The disconnect between critical reception and actual reader experience here reminds me of Martin Scorsese’s Rolling Thunder Revue, which received better reviews than Citizen Kane but was marred by the inclusion of a number of dreary, time-wasting subplots about fictitious characters such as the purported director Van Dorp, and his habit of eating other people’s catered lunches. Those of us who weren’t exactly cock-a-hoop over Scorsese’s film were condemned as just not ‘getting it’, and forced to listen to patronizing explanations that Dylan has always played games with masks, identity, tall tales, etc. No shit, really? Bob Dylan? I always had him down as such a straight shooter. Go know, right? While gritting my teeth at the way that ill-conceived film was greeted by critics, it occurred to me how different the reception might have been if a less exalted filmmaker than Scorsese – Woody Allen, say – had produced a film in which one of the ‘jokes’ revolved around Bob Dylan seducing a teenage Sharon Stone. Equally, can there be any doubt how much outcry there would be if Woody Allen had published a book with phrases such as “the lips of her cunt are like a steel trap” in it?

Reading the reviews The Philosophy of Modern Song has received, some fun can be had playing hyperbole bingo.

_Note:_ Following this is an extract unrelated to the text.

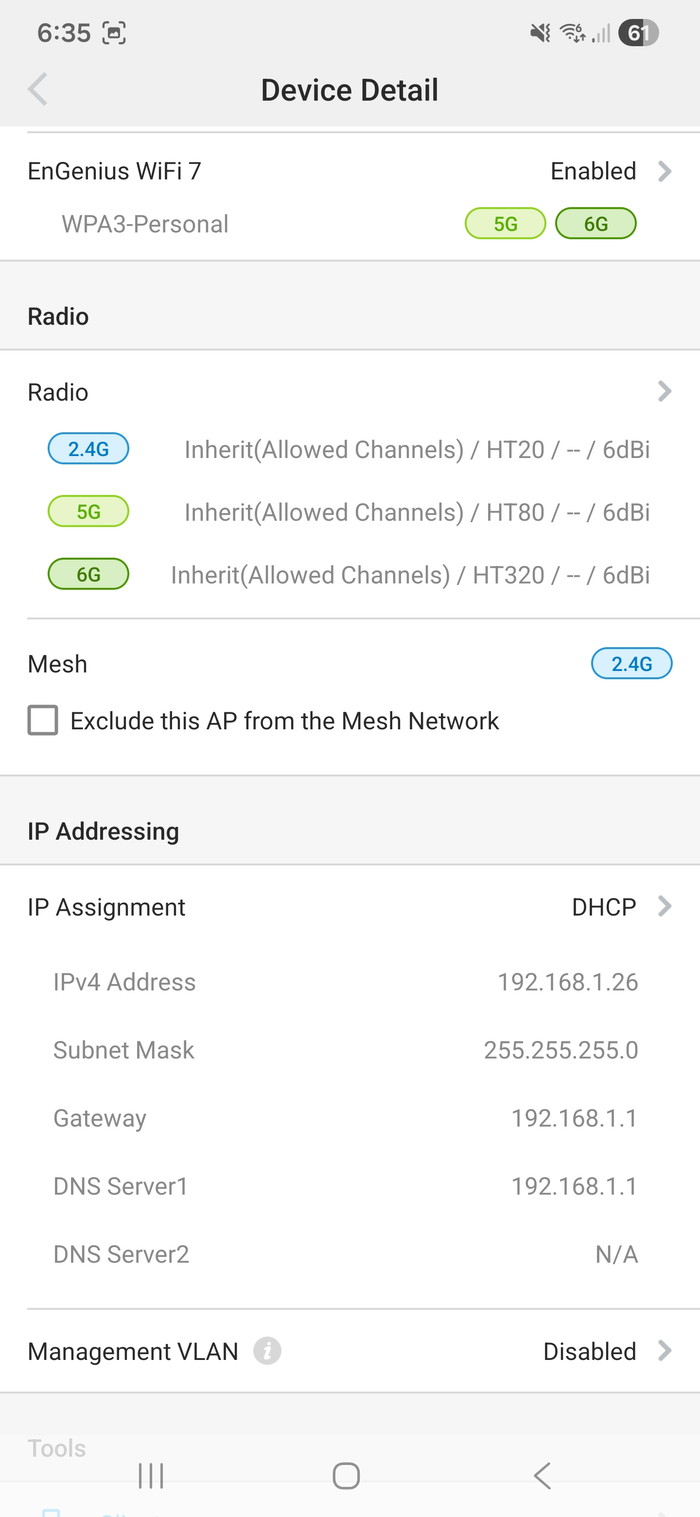Tap the 2.4G badge in Radio section
Viewport: 700px width, 1517px height.
pos(88,450)
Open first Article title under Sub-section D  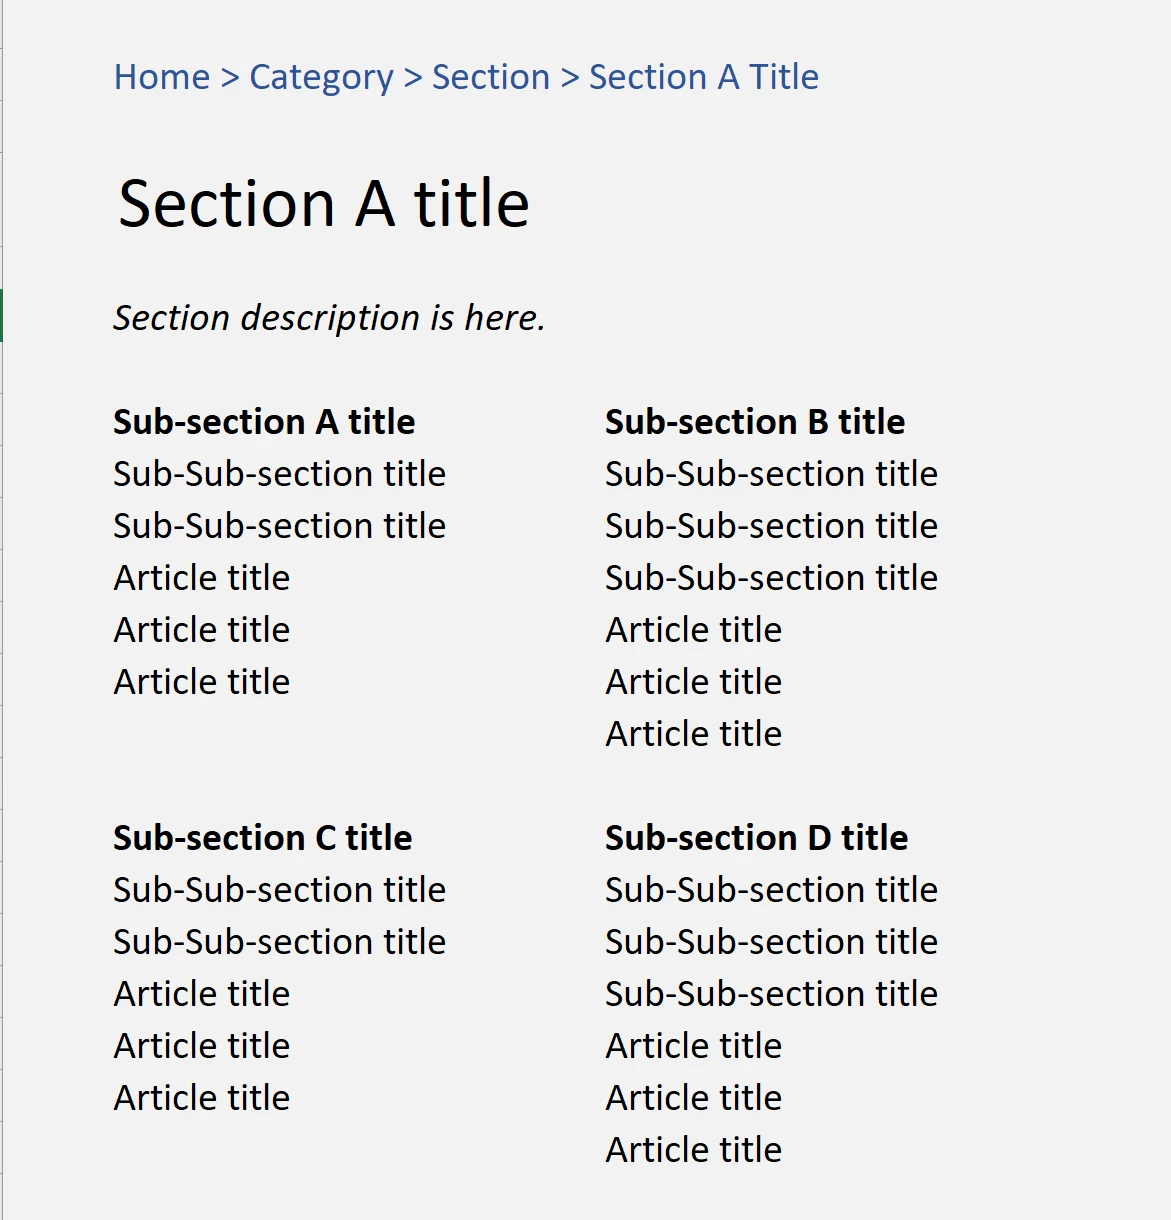pyautogui.click(x=693, y=1046)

One reviewer called it “absolutely one of the best books about popular music ever written.” Another compared it favorably to Robert Burton’s The Anatomy of Melancholy. As James Joyce himself might have said, “For fuck sake catch yourselves on!”

In a way, you can’t blame music critics or the mainstream media for being so craven: they were wrong about Dylan once, and now that they’ve flipped they have to stick with him. It’s baffling, though, to see so many Dylan fans and writers refusing to condemn, or even acknowledge, the sneering misogyny on display here. Context is everything. Dylan is peddling this bilge in a United States that recently elected a fascist President who openly reveled in his virulent hatred of women. This shit matters. Think this book isn’t misogynistic? Wake up and smell the Supreme Court.

It’s possible that there are nuances or subtleties to The Philosophy of Modern Song that have passed me by: I’ve only had two weeks to live with it, and we all know how much has been found by people digging through previous Dylan texts. However, it also seems equally plausible that the entire purpose of The Philosophy of Modern Song’ other than raking in cash, is for Dylan to see just how far he will be allowed to go, just how much offensive balderdash he can pump out and have received rapturously by the media. For Dylan, this may be just another of his puckish, postmodern japes, another strand of his performance art, and no doubt he does enjoy watching critics dance to his tune like performing monkeys. 

Perhaps I’m being too po-faced in thinking that, had Dylan taken the writing of this book with just a scintilla of the seriousness with which it has been reviewed, it could have been so much more worthwhile. Maybe it’s not such a big deal. Who cares what Dylan does? Pretty sure he doesn’t give two shits about me. So what if Dylan wants to dilute his legacy by naming a range of expensive whiskeys “Heaven’s Door”, advertising lingerie, or selling doodles of Cinderella sweeping up on Desolation Row? Maybe he needs the money. He certainly seems to have a hard-on for divorce lawyers.

For fans who really value what’s best in Bob Dylan, who care because of how their lives have been enhanced by Dylan’s art, and who know an Emperor’s new outfit when they see one, The Philosophy of Modern Song feels like a terrible, not to mention embarrassing, missed opportunity. Rather than a collection of random gibberish and sub-Trumpian rants, this really could have been one of the best books ever written about music. Chronicles was certainly that. Put it this way, if in terms of literary value Chronicles was the equivalent of Dylan’s genuinely transcendent 1966 European tour, The Philosophy of Modern Song is more like the humiliating calamity of Live Aid. Sad!